What you are asked to do:
Output exactly those lines of the data that lie between the line containing "[Search] (730, 127)" and the final line, both ends counted.

Stored records

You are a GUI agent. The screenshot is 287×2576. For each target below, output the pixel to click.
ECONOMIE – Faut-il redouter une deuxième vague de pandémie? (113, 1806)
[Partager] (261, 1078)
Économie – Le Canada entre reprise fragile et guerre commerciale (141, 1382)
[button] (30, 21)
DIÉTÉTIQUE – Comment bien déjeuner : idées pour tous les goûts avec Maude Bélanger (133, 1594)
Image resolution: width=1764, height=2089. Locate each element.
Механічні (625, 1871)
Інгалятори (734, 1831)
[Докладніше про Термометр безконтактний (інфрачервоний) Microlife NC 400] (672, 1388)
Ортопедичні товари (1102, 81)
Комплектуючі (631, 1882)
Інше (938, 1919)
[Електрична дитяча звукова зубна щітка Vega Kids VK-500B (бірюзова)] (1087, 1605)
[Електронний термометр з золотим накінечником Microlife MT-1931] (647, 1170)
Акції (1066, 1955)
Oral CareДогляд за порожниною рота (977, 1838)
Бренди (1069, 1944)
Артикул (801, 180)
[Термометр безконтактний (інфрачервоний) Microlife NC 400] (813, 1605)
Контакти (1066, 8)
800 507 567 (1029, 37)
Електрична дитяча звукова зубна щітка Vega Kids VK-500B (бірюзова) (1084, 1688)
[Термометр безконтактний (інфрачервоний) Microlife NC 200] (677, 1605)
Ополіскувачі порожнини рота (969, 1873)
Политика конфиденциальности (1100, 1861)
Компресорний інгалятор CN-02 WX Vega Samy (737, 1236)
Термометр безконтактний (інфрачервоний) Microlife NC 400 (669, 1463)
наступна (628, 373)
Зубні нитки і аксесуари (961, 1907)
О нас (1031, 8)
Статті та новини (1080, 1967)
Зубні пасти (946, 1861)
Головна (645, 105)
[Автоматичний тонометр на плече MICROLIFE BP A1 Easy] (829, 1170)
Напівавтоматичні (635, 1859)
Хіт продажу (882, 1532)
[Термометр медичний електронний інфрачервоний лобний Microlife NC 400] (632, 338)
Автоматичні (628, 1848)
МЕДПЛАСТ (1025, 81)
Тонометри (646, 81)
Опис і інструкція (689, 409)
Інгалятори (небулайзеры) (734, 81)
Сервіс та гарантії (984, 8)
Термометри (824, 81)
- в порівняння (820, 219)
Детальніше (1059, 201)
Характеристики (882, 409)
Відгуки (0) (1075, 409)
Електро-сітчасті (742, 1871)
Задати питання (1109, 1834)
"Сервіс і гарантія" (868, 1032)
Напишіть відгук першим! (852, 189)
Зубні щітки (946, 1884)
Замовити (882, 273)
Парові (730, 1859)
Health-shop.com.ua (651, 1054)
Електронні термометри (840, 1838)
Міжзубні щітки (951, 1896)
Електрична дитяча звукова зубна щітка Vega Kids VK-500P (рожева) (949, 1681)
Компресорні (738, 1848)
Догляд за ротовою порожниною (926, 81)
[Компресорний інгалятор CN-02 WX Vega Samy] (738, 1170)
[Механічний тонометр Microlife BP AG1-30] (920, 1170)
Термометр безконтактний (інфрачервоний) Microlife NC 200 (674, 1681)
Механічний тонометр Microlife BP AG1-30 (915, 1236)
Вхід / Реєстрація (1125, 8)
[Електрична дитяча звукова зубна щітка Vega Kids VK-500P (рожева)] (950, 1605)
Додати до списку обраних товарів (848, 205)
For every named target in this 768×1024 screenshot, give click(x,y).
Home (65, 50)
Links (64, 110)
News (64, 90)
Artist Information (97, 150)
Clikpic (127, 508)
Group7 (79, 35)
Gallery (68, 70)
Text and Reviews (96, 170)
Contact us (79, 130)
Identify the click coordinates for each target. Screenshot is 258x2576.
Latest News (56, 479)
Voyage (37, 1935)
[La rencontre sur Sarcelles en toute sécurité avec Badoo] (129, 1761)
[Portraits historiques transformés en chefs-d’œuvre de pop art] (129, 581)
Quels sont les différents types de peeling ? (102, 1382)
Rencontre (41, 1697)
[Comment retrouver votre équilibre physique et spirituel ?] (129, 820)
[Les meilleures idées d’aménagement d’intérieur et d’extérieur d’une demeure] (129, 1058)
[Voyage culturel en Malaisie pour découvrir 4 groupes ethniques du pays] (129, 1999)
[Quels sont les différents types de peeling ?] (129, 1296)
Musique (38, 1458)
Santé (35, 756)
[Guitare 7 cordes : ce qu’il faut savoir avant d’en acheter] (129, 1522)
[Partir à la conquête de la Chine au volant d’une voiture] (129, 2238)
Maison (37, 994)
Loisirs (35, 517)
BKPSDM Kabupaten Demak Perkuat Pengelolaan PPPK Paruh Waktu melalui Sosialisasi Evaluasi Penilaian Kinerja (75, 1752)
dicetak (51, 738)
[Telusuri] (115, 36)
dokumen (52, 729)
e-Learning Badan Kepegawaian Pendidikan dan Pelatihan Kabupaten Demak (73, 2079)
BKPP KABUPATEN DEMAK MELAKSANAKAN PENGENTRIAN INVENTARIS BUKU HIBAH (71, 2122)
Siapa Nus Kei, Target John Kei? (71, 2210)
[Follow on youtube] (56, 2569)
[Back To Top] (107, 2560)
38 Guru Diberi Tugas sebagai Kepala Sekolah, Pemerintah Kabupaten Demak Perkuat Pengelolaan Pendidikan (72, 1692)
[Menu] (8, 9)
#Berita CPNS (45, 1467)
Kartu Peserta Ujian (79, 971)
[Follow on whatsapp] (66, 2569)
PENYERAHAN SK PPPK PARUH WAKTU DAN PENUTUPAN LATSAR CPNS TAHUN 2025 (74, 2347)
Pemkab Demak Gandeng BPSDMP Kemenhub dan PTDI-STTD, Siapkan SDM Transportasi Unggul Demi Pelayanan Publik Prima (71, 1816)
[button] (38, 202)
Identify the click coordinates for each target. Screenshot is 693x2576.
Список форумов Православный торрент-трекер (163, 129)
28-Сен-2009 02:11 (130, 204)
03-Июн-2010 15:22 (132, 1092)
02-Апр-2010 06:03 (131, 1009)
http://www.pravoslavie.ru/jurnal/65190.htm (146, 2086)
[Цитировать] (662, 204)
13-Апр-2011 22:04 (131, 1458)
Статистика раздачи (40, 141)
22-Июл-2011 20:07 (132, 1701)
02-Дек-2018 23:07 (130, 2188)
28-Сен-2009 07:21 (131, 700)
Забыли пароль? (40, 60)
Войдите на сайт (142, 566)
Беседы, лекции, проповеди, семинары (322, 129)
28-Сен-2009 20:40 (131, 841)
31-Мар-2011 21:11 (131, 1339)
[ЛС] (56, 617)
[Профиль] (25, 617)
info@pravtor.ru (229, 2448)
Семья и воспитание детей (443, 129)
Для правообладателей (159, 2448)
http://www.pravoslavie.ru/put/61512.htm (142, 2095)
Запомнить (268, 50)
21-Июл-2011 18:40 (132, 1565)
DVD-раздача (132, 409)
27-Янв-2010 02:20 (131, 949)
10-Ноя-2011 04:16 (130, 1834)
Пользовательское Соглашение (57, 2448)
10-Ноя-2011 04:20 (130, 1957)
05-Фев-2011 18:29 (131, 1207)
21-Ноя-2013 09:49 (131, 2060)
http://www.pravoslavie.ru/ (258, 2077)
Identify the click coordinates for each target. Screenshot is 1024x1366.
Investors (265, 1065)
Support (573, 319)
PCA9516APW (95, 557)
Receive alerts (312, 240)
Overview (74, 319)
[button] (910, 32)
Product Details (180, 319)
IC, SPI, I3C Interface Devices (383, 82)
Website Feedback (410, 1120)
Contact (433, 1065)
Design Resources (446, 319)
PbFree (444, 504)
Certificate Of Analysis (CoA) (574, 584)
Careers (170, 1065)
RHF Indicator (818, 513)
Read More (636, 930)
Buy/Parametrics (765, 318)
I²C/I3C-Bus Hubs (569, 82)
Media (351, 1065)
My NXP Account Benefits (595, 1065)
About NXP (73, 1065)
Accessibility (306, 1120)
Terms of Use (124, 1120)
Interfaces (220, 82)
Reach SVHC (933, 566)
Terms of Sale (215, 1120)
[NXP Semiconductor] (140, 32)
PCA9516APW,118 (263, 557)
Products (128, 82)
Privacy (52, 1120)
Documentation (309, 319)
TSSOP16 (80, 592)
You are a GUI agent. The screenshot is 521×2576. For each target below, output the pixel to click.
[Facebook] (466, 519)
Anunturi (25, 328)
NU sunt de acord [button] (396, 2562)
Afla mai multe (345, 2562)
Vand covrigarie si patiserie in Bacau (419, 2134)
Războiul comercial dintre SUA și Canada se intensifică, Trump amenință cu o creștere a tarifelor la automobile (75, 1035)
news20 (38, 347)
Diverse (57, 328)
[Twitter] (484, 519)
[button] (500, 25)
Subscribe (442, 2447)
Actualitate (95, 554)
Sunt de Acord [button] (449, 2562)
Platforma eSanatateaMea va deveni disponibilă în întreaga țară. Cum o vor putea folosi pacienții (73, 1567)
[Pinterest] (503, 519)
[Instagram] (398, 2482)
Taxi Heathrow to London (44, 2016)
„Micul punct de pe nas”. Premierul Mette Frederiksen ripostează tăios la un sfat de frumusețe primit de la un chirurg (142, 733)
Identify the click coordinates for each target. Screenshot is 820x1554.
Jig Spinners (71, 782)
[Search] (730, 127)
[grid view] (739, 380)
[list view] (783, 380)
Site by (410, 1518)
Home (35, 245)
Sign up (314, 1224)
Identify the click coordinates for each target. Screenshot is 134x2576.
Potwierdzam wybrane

Written answer:
[Search] (730, 127)
[grid view] (739, 380)
[list view] (783, 380)
Site by (410, 1518)
Home (35, 245)
Sign up (314, 1224)
Identify the click coordinates for each target. Screenshot is 134x2576.
Potwierdzam wybrane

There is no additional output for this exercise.